4 — Additional Info 🔴 Not built LinkedIn data, company firmographics, salary benchmarks.

Data Flow Diagram

sequenceDiagram
    autonumber

    actor Airflow
    participant AMS
    participant Apify
    participant SC as scrape_cache 🗄️
    participant J as jobs 🗄️
    participant PS as Payload Sync
    participant DE as Detail Enrichment
    participant AI as Additional Info

    note over Airflow,SC: Stage 1 🔴 — Real-time scraping (every 30 min)
    Airflow->>Apify: Start actor — incremental mode
    loop Each page of results
        Apify->>AMS: Scrape page
        AMS-->>Apify: Return listings
        Apify-->>SC: INSERT IGNORE — url, url_hash, data_payload
        SC-->>Apify: ⚠️ NOT BUILT — all URLs cached, abort
    end

    note over Airflow,SC: Stage 1b 🟠 — Full refresh (every Monday)
    Airflow->>Apify: Start actor — all filters mode
    Apify->>AMS: Scrape everything
    AMS-->>Apify: Return all listings
    Apify-->>SC: INSERT IGNORE — duplicates skipped

    note over PS,J: Stage 2 🟠 — Payload Sync
    loop Poll every 30s until queue empty
        PS->>SC: Fetch batch where fk_job_id IS NULL
        SC-->>PS: Return rows + data_payload JSON
        PS->>J: INSERT new jobs — url, url_hash, position
        PS->>SC: UPDATE fk_job_id for matched rows
        PS->>J: UPDATE company_id, location_id, publication_date, portal
    end

    note over DE,J: Stage 3 🟠 — Detail Enrichment
    loop Poll until queue empty
        DE->>J: Fetch URLs where order_number IS NULL
        J-->>DE: Return pending URLs
        DE->>Apify: Fire detail actor — batches of 100, max 3 concurrent
        Apify->>AMS: Scrape full job detail pages
        AMS-->>Apify: Return details
        Apify-->>J: UPDATE order_number, education, salary, employment_relationship
        Apify-->>J: INSERT into descriptions
    end

    note over AI,J: Stage 4 🔴 — Additional Info
    loop Poll until queue empty
        AI->>J: Fetch jobs missing LinkedIn or company details
        J-->>AI: Return pending records
        AI->>Apify: Fire LinkedIn / company info actors
        Apify-->>J: UPDATE enriched fields
    end

Key Design Decisions

⚠️ Stop signal — not yet built: Detecting mid-scrape that all URLs on a page are already cached and aborting the actor cleanly. Options: Python calls Apify API via webhook, or the actor checks the DB via an external input param.

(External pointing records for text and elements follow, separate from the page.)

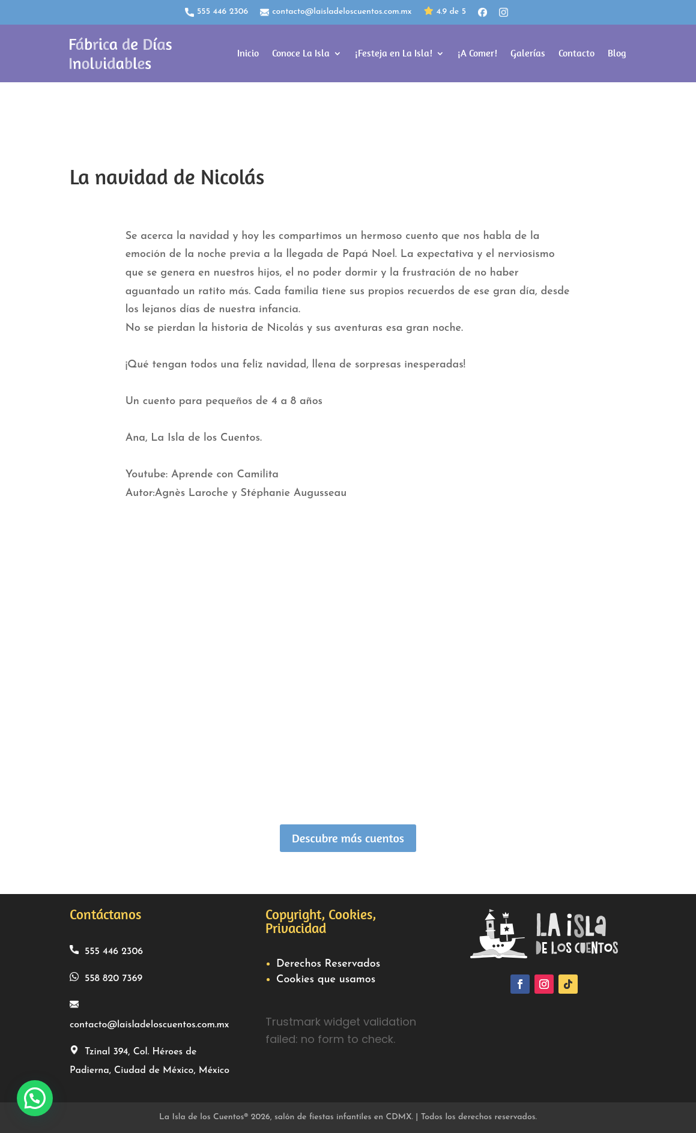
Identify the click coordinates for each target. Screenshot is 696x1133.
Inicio (248, 53)
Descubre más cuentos (348, 837)
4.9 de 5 (445, 12)
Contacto (576, 53)
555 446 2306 (216, 12)
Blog (617, 53)
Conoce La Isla (301, 53)
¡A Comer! (477, 53)
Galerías (527, 53)
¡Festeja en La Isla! (393, 53)
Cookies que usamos (325, 979)
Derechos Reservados (328, 964)
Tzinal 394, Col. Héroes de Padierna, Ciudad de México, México (149, 1060)
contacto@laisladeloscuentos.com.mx (335, 12)
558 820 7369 (106, 977)
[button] (35, 1098)
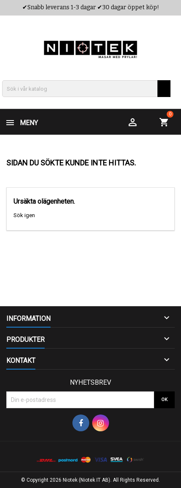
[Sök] (86, 88)
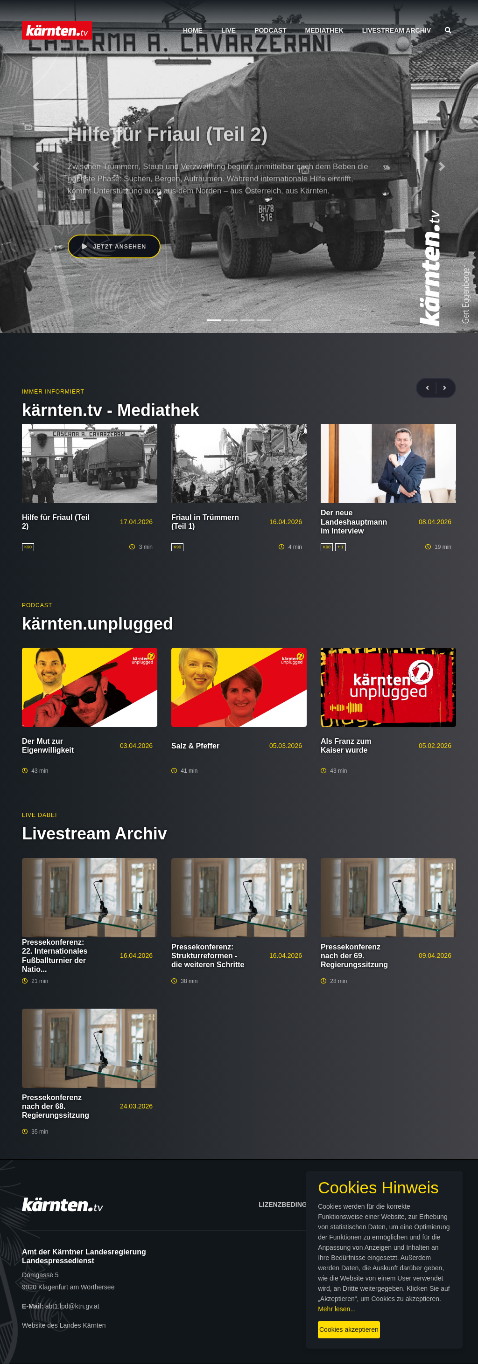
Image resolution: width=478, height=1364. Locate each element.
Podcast (270, 30)
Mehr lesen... (246, 1301)
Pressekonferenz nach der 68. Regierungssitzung (55, 1106)
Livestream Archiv (396, 30)
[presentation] (431, 388)
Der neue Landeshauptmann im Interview (354, 521)
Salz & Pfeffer (195, 746)
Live (228, 30)
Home (193, 30)
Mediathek (324, 30)
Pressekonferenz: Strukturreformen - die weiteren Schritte (208, 956)
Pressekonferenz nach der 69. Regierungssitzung (354, 956)
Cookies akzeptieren (279, 1321)
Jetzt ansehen (116, 247)
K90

MySQL as message bus: All stages are fully decoupled — each polls for its own trigger condition (a null column, a missing FK). Stages 2, 3, and 4 can all start as soon as the first rows land in scrape_cache.

Airflow role: Schedules when each stage starts. Does not manage communication between stages.

cache_key_sync.py — safe to delete: Logic fully covered by Stage 2.